# Cheap Flights To New Orleans?



## Dubversion (Aug 23, 2005)

turns out one of my oldest friends is getting married in Noo Awleans in December, the place in the world i most want to go to.

chances are Pie Eye and I don't have the holiday left - or the cash - but any clues as to the best places to start looking for cheap flights?


----------



## Donna Ferentes (Aug 23, 2005)

You're probably best off waiting on the tarmac and trying to grab the undercarriage.


----------



## stroober (Aug 23, 2005)

I flew there last year at that time and did a road trip to North Florida

we flew with continental... think the flights were booked via their website.
Think it was heathrow - atlanta - New Orleans.

Think the flights were in the order of low £400'S

if you need any info re neworleans etc PM me


----------



## D (Aug 23, 2005)

I love NO.

Mation was just there and she may have some flight tips.

I'd suggest finding the cheapest flight you can to somewhere else in the US (like Baltimore or JFK or Midway Airport in Chicago) and then flying:

Southwest Airlines,  Jetblue, or ATA.

They're all "budget"/commuter (ha!) airlines.  Jetblue is having a sale.


----------



## phildwyer (Aug 23, 2005)

If you've got the time and inclination, just fly to anywhere in the USA,  You can get a round trip on a bus from anywhere to anywhere for $100.


----------



## Dubversion (Aug 23, 2005)

phildwyer said:
			
		

> If you've got the time and inclination, just fly to anywhere in the USA,  You can get a round trip on a bus from anywhere to anywhere for $100.
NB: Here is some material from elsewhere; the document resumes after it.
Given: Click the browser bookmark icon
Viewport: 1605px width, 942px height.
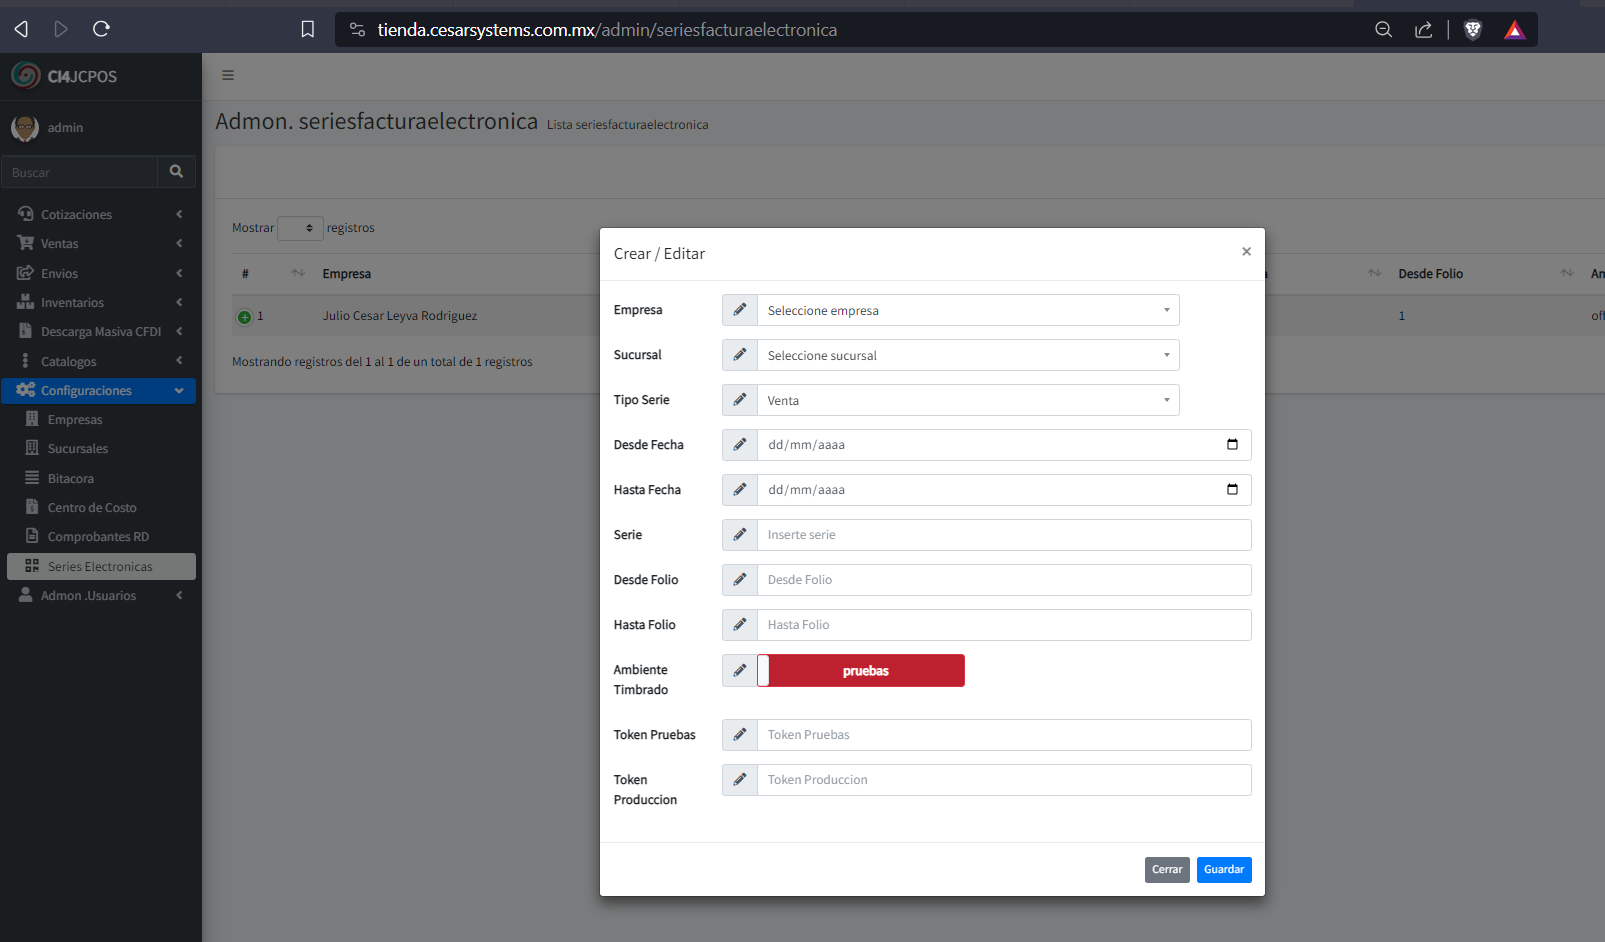Looking at the screenshot, I should (x=308, y=29).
sadly, this would be a 4 or 5 day trip. no time to spare


----------



## Jayshat (Aug 23, 2005)

Not much help, but we went to Atlanta then flew to NO.
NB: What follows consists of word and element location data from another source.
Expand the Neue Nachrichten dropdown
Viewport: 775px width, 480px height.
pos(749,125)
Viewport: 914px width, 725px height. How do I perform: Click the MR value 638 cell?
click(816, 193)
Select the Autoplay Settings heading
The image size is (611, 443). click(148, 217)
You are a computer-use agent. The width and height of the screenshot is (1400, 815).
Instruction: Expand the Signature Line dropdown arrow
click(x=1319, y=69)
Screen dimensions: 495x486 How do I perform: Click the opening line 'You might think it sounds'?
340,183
It's my favourite place in the world. So much to do and the food was amazing, but v.fattening. 

And, that time of year will be amazing.

Good luck.


----------



## lyra_k (Aug 23, 2005)

My parents are uber-frequent-flyers (dad's an athletics nut and they fly to meetings around the world once a month or so), and my dad swears by the BA website.  He's tried every online flight discounter on the internet, and he says that BA is usually the cheapest via their own website, and that the best way to do it is to use the thingy that gives you the prices for 7 days either side of your intended travel date, as you can sometimes save a lot just by travelling on a Tuesday rather than a Thursday, or whatever.
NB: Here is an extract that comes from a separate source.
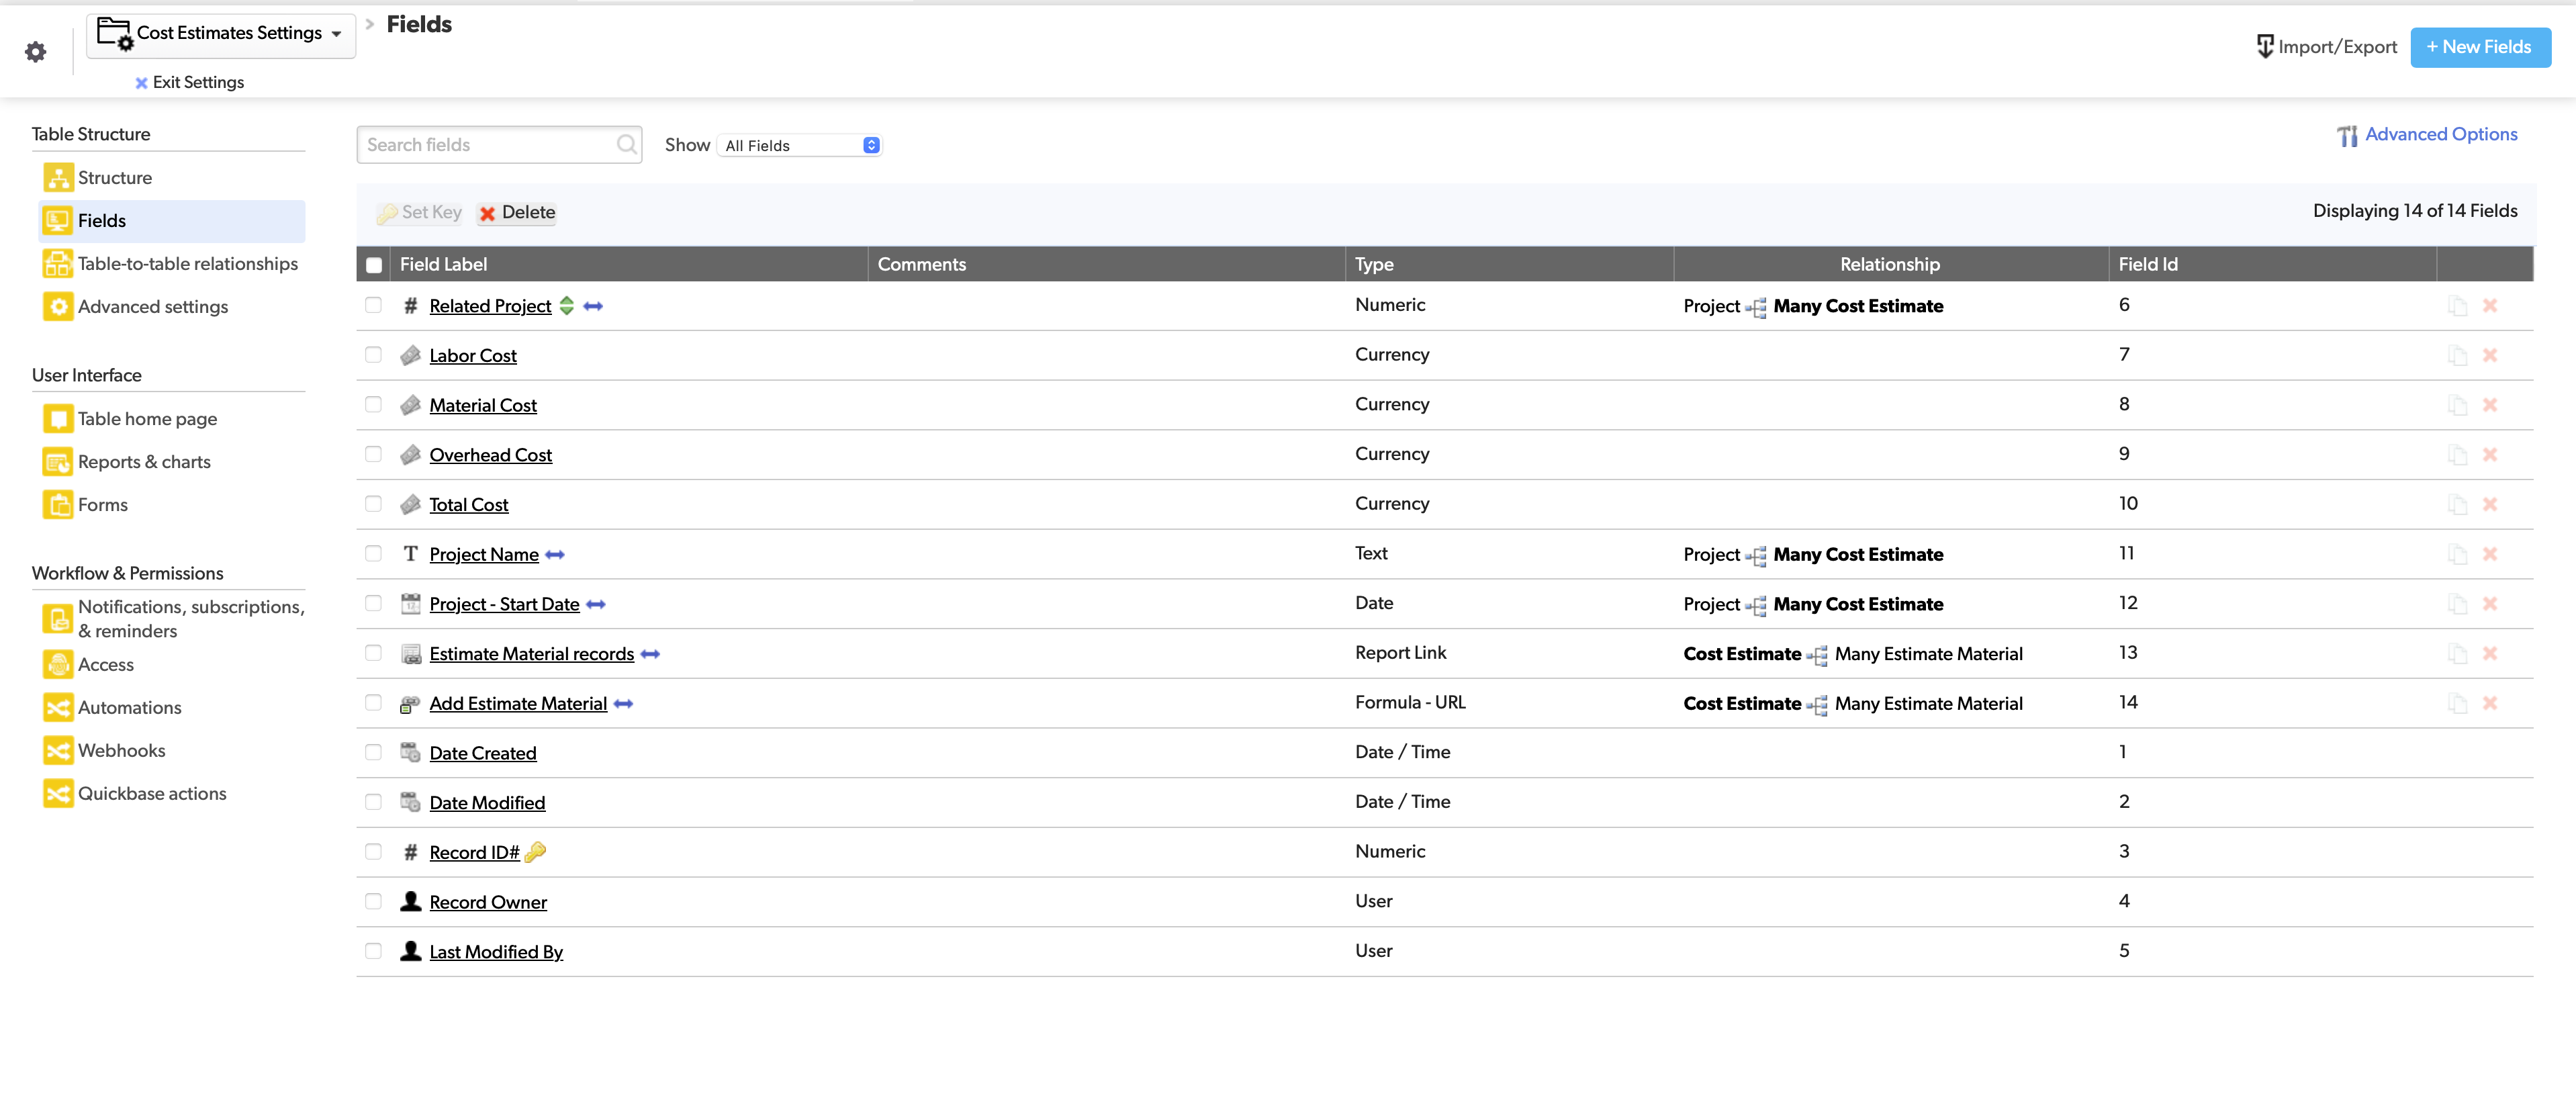Click the key icon beside Record ID#
Image resolution: width=2576 pixels, height=1100 pixels.
pos(535,852)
If nothing else it would give you a benchmark price to compare others against.

ps - I have got amazing deals for UK/USA flights through priceline.com, but you have to be very flexible about your travel times and airports, and they sometimes send you on tortuous routes (they sent me from Washington DC to London, via Montreal).


----------



## t0bytoo (Aug 23, 2005)

cheapflights.co.uk?


----------



## stroober (Aug 24, 2005)

we found a good deal on some website. Have feeling they were about £250 and were with Continental airlines The internal flights were with Air Tran and were about £40 I think


----------



## madamv (Aug 24, 2005)

Everytime I get asked where I would like to go in the world I always answer with New Orleans..........  Its got so much going for it.  

I do hope you can make it Dub and Pie Eye.  Start saving.... gulp.


----------



## stroober (Aug 24, 2005)

this website will tell you the cheapest flights to places  www.skyscanner.com  it scans the low cost airlines as well.


----------



## Ms T (Aug 27, 2005)

New Orleans is a fabulous place.   We went in March via Miami.  The flight to Miami was about £250 with Virgin and then around a hundred quid for the two hour flights to N.O.  

AFAIK you can't fly direct from London.


----------



## pseudonarcissus (Aug 29, 2005)

remember to take your wellies


----------



## beesonthewhatnow (Sep 6, 2005)

Dubversion said:
			
		

> turns out one of my oldest friends is getting married in Noo Awleans in December


Somehow I doubt that now


----------



## Jessica (Nov 16, 2005)

New Orleans' party scene is back...It has been back since a month after the Hurricane.  I love New Orleans.  I live a few hours away from there and go as often as I can.


----------